Le Kid du Texas (The Kid from Texas) de Kurt Neumann - 1950
Un bien beau travail que celui de Kurt Neumann et son équipe pour cette petite série B très plaisante qui tente de rendre justice à la vie (courte) et à l'oeuvre (sanglante) de Billy the Kid. Oubliez tout ce qu'on vous a dit : William Bonney alias Billy the Kid était tout sauf le malfrat sanguinaire qu'on veut nous faire croire. Le film tente de le réhabiliter en lui faisant prendre les traits du juvénile et intense Audie Murphy, et en dressant un portrait touchant de la légende de l'Ouest. Solitaire, torturé par son passé, pris dans un engrenage de violence qu'il regarde avec une pointe de tristesse derrière l'indifférence apparente, romantique mine de rien, amoureux secret, Billy était somme toute une victime de la société pugiliste de son époque. Neumann nous le présente comme un être mystérieux, presque mythique, qui arrive dans le film aussi discrètement qu'une ombre et tombera sous les balles de Pat Garrett en emportant avec lui son secret. Sa seule faille était Irene Kain, une autre victime du droit de cuissage des hommes, jeune femme de son âge qui l'obsède jusqu'à ce qu'elle lui soit fatale. Des faits, rien que des faits : dates à l'appui, le film raconte le personnage en se targuant d'une vérité qu'il a tout de même un peu de mal à nous faire avaler. Mais tant pis : il y a dans ce personnage, et dans l'interprétation très digne de Murphy, une aura de mystère qui fait plaisir à voir. Si le fim est mouvementé et nous donne notre ration de scènes coups de poing, on reste surtout accroché à la psychologie de ce voyou seul et triste, qui traîne son destin perdu d'avance en restant fidèle à son sentiment principal : la colère.

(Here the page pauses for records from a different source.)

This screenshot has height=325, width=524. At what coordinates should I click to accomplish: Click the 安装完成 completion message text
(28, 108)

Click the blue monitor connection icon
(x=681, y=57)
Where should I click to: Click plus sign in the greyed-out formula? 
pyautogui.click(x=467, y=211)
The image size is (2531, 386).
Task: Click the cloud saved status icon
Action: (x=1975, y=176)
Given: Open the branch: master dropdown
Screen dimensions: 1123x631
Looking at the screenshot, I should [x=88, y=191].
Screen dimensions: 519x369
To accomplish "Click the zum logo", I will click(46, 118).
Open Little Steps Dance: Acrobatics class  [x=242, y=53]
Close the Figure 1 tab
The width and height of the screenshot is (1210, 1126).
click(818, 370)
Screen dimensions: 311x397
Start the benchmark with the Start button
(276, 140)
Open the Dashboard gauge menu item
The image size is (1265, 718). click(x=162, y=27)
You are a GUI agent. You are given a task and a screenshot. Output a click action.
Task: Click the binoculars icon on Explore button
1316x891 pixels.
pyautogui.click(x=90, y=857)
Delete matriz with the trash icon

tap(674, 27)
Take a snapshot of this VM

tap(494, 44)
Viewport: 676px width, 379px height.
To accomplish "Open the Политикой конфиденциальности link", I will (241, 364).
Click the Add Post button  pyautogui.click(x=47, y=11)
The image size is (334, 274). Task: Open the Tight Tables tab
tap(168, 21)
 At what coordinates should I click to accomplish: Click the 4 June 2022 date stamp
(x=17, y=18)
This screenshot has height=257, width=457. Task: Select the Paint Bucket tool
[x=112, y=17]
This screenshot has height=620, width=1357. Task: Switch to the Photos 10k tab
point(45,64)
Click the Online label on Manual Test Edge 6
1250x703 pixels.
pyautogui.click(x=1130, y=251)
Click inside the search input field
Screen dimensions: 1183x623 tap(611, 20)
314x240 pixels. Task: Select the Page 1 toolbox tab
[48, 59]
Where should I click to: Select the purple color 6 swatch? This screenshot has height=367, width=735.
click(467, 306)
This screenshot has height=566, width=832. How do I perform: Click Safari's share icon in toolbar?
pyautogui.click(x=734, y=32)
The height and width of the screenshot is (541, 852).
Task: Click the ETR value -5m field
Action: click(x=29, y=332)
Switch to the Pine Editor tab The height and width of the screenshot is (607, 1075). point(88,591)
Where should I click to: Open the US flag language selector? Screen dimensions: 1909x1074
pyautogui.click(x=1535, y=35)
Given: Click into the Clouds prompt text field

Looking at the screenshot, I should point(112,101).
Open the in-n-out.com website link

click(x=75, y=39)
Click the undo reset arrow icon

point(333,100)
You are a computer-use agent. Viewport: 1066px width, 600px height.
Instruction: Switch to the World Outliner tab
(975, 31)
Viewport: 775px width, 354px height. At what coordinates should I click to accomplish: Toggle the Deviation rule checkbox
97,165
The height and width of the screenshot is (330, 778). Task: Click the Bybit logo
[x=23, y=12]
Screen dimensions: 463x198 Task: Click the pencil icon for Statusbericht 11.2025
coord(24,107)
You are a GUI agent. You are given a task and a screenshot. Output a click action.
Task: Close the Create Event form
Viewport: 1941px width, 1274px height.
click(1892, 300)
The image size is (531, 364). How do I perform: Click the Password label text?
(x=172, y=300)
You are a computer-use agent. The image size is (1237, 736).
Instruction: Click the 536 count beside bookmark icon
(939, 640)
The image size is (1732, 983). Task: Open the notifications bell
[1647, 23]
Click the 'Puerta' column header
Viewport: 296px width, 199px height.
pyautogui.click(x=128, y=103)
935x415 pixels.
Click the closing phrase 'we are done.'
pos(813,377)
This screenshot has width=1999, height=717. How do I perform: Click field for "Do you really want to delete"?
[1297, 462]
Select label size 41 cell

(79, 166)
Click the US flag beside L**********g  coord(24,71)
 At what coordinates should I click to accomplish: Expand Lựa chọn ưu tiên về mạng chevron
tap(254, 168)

Dans un très beau travail sur la lumière et les couleurs, dans un festival de plans tous plus beaux les uns que les autres (malgré leur évidente modestie), dans un sens de l'épure qui ne prend jamais son spectateur pour un con en lui expliquant tout, le film rend vraiment justice à ce caractère complexe, et s'attache à des personnages parallèles délicieux : les deux seuls amis du Kid, un Mexicain converti à ses actes comme un disciple à Jésus (pas mal de récurrences bibliques là-dedans) et un pauvre ivrogne un peu lâche qui ira jusqu'au bout de son admiration, ont toute leur place pour s'exprimer au milieu des personnages habituels du genre, méchants torves, propriétaires vénaux et homme de main à la gâchette facile. Le contexte de la guerre est très bien rendu, en tant que vecteur de la violence de Billy, et cette résolution romantique tranche avec les happy ends habituels du western. Autre tendance assez inattendue : la violence très sèche, filmée parfois frontalement, comme dans ce plan d'une demi-seconde montrant un gars qui se prend une balle en plein visage, ou cette bagarre hyper-rapide terminée en quelques coups de poing. Ces scènes asez impressionnantes tranchent avec des scènes un peu trop lentes et étirées, qui font parfois perdre le rythme. Mais voilà un film d'une honnêteté totale et d'une intéressante intelligence dans ses choix.